-- Leo's gemini proxy

-- Connecting to bbs.geminispace.org:1965...

-- Connected

-- Sending request

-- Meta line: 20 text/gemini; charset=utf-8

Small Cosmos fix: paths in entry URLs are now cleaned up so that there are no relative references (`.` or `..`).


This should remove some duplicate entries. Keep an eye out for weirdly malformed/broken URLs, in case I introduced any new bugs with this...


Posted in: s/Cosmos

🕹️ skyjake [mod, sysop]

2023-08-30 · 9 months ago


2 Comments ↓


🚀 stack · 2023-08-30 at 13:47:

A quick thought: instead of worrying about duplicate paths, check for _duplicate content_ by hashing it.


Since you already have to read each text (to scan for a referenced link), a fast FNV1a hash (a mul/xor per character) will stand for its identity, eliminating duplicates. Bernstein''s djb2 is another option, with a shift and two adds.

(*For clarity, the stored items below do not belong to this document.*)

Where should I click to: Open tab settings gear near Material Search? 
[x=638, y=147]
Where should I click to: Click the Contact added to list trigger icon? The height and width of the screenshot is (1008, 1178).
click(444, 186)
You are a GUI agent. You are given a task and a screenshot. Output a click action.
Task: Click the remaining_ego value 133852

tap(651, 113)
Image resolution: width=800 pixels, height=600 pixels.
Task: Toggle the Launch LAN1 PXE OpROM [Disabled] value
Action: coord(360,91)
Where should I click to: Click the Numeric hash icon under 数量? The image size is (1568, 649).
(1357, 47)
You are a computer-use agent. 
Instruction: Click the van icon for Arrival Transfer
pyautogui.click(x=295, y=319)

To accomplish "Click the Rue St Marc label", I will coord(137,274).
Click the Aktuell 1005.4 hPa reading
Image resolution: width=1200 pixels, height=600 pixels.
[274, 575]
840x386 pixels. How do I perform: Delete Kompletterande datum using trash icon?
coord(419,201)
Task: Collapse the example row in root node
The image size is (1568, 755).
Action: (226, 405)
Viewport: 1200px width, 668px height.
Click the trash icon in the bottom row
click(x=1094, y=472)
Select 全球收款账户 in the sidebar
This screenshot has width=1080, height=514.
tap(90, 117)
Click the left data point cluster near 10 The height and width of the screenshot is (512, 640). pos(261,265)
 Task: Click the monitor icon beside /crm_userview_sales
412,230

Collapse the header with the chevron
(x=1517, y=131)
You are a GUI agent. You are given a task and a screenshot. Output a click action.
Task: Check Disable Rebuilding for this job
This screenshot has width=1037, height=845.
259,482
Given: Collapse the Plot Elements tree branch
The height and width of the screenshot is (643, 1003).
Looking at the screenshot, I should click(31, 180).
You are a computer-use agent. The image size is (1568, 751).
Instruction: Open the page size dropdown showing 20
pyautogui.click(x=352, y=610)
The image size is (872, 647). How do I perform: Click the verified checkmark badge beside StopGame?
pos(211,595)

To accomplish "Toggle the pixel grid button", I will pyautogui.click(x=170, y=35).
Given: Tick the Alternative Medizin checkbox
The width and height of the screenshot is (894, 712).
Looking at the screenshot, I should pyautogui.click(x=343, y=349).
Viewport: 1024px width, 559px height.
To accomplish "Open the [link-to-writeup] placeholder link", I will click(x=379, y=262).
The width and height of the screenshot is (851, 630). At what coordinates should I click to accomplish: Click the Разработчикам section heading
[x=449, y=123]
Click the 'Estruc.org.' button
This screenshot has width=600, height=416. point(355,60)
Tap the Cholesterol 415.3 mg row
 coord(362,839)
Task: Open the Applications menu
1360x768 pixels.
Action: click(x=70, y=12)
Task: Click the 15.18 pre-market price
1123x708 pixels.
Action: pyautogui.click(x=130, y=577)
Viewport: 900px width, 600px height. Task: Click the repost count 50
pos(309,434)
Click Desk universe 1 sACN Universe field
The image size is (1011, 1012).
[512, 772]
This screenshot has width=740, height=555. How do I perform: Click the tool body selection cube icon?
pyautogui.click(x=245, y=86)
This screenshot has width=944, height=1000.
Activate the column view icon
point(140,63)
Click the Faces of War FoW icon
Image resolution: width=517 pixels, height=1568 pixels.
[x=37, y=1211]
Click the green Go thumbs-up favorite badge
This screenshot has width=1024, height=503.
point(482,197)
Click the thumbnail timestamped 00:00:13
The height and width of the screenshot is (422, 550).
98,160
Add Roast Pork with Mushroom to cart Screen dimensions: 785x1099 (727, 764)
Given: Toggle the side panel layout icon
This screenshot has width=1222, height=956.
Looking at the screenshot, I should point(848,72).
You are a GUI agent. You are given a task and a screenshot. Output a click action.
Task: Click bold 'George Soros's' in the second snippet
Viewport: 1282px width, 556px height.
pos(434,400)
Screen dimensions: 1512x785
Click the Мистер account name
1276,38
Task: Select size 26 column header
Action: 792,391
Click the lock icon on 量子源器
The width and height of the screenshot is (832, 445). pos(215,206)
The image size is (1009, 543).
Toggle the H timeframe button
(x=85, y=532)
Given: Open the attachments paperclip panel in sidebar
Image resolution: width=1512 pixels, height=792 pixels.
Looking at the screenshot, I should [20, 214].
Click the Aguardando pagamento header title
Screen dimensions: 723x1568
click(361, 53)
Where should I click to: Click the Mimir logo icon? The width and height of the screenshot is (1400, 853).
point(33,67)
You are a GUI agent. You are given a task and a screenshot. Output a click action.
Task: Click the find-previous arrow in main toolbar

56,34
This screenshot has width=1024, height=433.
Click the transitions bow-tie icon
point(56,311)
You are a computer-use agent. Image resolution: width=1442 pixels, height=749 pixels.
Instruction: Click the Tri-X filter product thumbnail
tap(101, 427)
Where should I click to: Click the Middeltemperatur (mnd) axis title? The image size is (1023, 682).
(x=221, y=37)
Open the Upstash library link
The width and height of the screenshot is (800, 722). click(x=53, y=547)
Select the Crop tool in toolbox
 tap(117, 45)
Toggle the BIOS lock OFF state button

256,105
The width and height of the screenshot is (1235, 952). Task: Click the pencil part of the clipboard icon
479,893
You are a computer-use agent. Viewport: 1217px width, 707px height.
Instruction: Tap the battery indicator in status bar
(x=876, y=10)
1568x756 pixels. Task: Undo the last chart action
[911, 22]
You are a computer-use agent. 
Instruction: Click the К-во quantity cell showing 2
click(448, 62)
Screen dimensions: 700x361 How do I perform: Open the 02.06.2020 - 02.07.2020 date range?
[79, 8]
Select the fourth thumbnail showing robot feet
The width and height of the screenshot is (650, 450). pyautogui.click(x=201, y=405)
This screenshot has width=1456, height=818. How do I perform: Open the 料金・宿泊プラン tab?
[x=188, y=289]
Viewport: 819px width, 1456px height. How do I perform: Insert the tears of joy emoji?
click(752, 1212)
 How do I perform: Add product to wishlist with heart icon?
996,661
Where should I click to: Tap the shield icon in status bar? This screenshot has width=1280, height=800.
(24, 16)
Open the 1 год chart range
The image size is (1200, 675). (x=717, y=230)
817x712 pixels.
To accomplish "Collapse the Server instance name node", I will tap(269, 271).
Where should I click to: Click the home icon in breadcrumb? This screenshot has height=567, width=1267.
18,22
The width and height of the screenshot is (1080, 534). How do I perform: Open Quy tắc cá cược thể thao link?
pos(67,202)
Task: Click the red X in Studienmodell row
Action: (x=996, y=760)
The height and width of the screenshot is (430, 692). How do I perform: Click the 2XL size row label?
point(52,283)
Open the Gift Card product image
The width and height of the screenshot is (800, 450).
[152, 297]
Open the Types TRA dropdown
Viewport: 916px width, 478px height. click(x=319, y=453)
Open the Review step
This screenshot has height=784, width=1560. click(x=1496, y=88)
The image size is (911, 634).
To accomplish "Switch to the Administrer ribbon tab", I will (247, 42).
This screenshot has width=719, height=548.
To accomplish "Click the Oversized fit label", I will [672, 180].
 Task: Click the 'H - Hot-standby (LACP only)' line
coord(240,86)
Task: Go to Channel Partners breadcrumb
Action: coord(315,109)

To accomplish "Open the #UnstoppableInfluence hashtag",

Love Cosmos, btw; thank you!


🕹️ skyjake [OP/mod...] · 2023-08-30 at 13:55:

Thanks for the suggestion. Content hashing has crossed my mind before, and it would indeed automatically eliminate all duplicates, including mirrored domains where the URLs are actually different. Something to try out in the future...

-- Response ended

-- Page fetched on Sun May 19 19:39:27 2024